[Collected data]
*** Block opens ***
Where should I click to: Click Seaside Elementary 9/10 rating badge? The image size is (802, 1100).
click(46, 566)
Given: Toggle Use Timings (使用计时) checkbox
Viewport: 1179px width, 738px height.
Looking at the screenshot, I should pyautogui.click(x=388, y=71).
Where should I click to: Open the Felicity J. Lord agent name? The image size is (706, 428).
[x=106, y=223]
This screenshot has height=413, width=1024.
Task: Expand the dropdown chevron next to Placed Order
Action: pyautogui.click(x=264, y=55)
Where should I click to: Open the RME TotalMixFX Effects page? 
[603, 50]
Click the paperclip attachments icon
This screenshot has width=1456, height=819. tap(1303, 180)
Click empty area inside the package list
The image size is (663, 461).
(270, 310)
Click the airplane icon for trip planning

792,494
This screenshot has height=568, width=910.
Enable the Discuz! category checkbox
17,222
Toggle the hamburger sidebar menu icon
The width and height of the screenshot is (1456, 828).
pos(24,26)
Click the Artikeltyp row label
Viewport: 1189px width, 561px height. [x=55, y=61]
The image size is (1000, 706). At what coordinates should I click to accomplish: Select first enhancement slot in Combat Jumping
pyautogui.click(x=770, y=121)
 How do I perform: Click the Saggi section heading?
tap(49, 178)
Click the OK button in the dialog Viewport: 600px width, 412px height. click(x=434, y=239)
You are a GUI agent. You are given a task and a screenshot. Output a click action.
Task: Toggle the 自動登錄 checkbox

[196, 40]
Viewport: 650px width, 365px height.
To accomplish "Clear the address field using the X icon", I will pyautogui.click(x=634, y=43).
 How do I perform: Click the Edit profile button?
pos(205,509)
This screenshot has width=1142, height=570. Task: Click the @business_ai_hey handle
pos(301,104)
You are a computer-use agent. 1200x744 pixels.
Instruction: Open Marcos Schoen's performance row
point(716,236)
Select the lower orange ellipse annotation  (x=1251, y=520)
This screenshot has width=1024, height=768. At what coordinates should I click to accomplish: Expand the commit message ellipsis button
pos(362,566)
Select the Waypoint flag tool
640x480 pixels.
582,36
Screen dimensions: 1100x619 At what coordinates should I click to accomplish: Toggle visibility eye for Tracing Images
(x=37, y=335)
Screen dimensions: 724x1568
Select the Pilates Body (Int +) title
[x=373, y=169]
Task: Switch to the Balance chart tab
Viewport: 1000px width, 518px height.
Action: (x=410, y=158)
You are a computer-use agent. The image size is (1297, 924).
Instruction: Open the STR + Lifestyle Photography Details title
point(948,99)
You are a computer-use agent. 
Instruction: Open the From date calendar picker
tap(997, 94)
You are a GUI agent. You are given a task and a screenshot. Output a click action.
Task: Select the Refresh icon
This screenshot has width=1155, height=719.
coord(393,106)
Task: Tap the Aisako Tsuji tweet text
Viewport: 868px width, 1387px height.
*** Block closes ***
- [Task] Word for word, restate the lines of the data above that fall between the line holding "Instruction: Open the STR" and the line holding "Task: Select the Refresh icon", inclusive, and no other lines.

- [Output below]
Instruction: Open the STR + Lifestyle Photography Details title
point(948,99)
You are a computer-use agent. 
Instruction: Open the From date calendar picker
tap(997, 94)
You are a GUI agent. You are given a task and a screenshot. Output a click action.
Task: Select the Refresh icon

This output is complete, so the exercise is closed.